The Independent either failed to notice the different risk categories or chose to ignore them. If this were just an isolated incident of poor journalism, it would be easy to dismiss. But the sad reality is that Timor-Leste’s image has been poor ever since the 1999 conflict, and repeated episodes like this one, alongside media coverage that focuses obsessively on the negative, have made it very difficult for the small nation.

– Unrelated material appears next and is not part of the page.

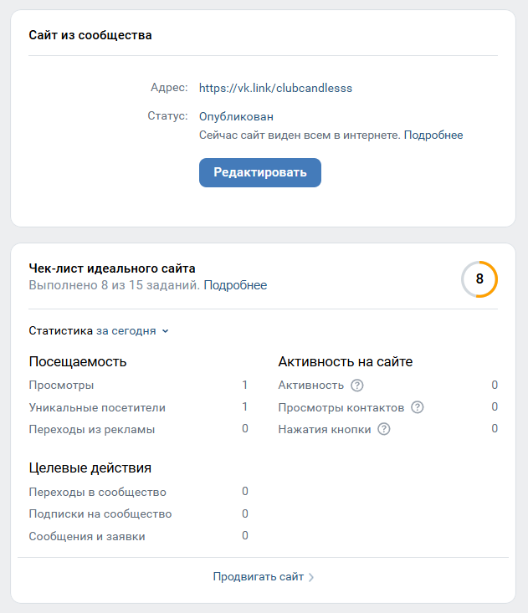This screenshot has width=528, height=613.
Task: Open Подробнее link about site visibility
Action: [433, 135]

As part of my own PhD research, conducted in Timor-Leste in 2012–15, I surveyed Australians’ perceptions of Timor-Leste. The purpose was to test whether negative media reports were affecting the image of Timor-Leste, or whether its current reality – as a beautiful and developing tourism destination – was starting to gain ground. After all, tourist numbers are growing, albeit slowly, so there was some optimism among tourism stakeholders that the word might at last be getting out. The survey asked Australian respondents who had never been to Timor-Leste, 316 in total, to name the first three things that came to mind when they thought of the nation. I depicted the results in this word cloud, where the size of word represents the frequency of its mention:
A follow-up question asked respondents whether they had ever considered Timor-Leste as a holiday destination. Just twenty-one per cent said they had. Among those who had not considered Timor-Leste, cost, poor infrastructure, and a lack of knowledge of the country were not decisive factors. Many stated that they were simply unaware it is a destination for tourists and that they had heard or seen little marketing that would entice them to book a trip. The remainder cited concerns about safety. One respondent asked, “But I didn’t think tourists were welcome?” Another said bluntly, “I don’t holiday in war zones.”
In other words, the negative image of Timor-Leste was still fixed in people’s minds. But why? Other post-conflict nations in the region have repaired their images relatively quickly, and a growth in tourism has followed close behind. Myanmar and Sri Lanka are recent examples. The current Australian government warning for Timor-Leste advises visitors “to exercise a high degree of caution,” which is the second-lowest on the four-tier rating and the same level of caution required for countries such as Indonesia, the Philippines and Thailand. Yet Australian tourists flock to those destinations in their hordes – Bali alone receives over a million Australian visitors per year.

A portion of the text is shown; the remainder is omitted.